> [WHAT YOU WILL DO]
Every entry must appear in the answer exactly as it does here.

(Recorded data)
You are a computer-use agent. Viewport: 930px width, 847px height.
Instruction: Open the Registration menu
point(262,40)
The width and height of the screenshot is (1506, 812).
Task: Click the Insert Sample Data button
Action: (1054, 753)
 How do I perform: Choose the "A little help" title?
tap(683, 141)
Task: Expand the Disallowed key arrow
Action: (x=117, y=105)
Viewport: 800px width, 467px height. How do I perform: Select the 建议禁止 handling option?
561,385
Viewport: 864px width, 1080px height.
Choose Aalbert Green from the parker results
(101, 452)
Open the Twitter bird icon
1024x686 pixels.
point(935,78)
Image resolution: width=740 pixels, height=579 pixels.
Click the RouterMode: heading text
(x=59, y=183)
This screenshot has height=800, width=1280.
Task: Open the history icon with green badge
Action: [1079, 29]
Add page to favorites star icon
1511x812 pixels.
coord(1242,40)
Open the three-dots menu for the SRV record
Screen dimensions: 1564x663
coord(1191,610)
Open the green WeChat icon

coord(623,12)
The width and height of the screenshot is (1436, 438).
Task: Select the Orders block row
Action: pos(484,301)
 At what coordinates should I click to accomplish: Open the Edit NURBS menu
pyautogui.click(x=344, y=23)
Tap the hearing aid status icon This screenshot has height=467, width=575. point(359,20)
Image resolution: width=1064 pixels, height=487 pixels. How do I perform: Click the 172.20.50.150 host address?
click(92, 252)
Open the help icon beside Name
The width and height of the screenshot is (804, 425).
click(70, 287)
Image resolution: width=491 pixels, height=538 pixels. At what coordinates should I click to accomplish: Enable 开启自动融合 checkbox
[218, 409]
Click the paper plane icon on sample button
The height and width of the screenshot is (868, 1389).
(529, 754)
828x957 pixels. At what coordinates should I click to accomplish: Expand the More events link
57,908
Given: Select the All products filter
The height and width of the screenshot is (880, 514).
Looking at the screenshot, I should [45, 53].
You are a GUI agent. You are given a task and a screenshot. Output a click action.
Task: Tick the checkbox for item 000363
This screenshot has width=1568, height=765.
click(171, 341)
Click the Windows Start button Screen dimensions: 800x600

> [EXERCISE ANSWER]
You are a computer-use agent. Viewport: 930px width, 847px height.
Instruction: Open the Registration menu
point(262,40)
The width and height of the screenshot is (1506, 812).
Task: Click the Insert Sample Data button
Action: (1054, 753)
 How do I perform: Choose the "A little help" title?
tap(683, 141)
Task: Expand the Disallowed key arrow
Action: (x=117, y=105)
Viewport: 800px width, 467px height. How do I perform: Select the 建议禁止 handling option?
561,385
Viewport: 864px width, 1080px height.
Choose Aalbert Green from the parker results
(101, 452)
Open the Twitter bird icon
1024x686 pixels.
point(935,78)
Image resolution: width=740 pixels, height=579 pixels.
Click the RouterMode: heading text
(x=59, y=183)
This screenshot has height=800, width=1280.
Task: Open the history icon with green badge
Action: [1079, 29]
Add page to favorites star icon
1511x812 pixels.
coord(1242,40)
Open the three-dots menu for the SRV record
Screen dimensions: 1564x663
coord(1191,610)
Open the green WeChat icon

coord(623,12)
The width and height of the screenshot is (1436, 438).
Task: Select the Orders block row
Action: pos(484,301)
 At what coordinates should I click to accomplish: Open the Edit NURBS menu
pyautogui.click(x=344, y=23)
Tap the hearing aid status icon This screenshot has height=467, width=575. point(359,20)
Image resolution: width=1064 pixels, height=487 pixels. How do I perform: Click the 172.20.50.150 host address?
click(92, 252)
Open the help icon beside Name
The width and height of the screenshot is (804, 425).
click(70, 287)
Image resolution: width=491 pixels, height=538 pixels. At what coordinates should I click to accomplish: Enable 开启自动融合 checkbox
[218, 409]
Click the paper plane icon on sample button
The height and width of the screenshot is (868, 1389).
(529, 754)
828x957 pixels. At what coordinates should I click to accomplish: Expand the More events link
57,908
Given: Select the All products filter
The height and width of the screenshot is (880, 514).
Looking at the screenshot, I should [45, 53].
You are a GUI agent. You are given a task and a screenshot. Output a click action.
Task: Tick the checkbox for item 000363
This screenshot has width=1568, height=765.
click(171, 341)
Click the Windows Start button Screen dimensions: 800x600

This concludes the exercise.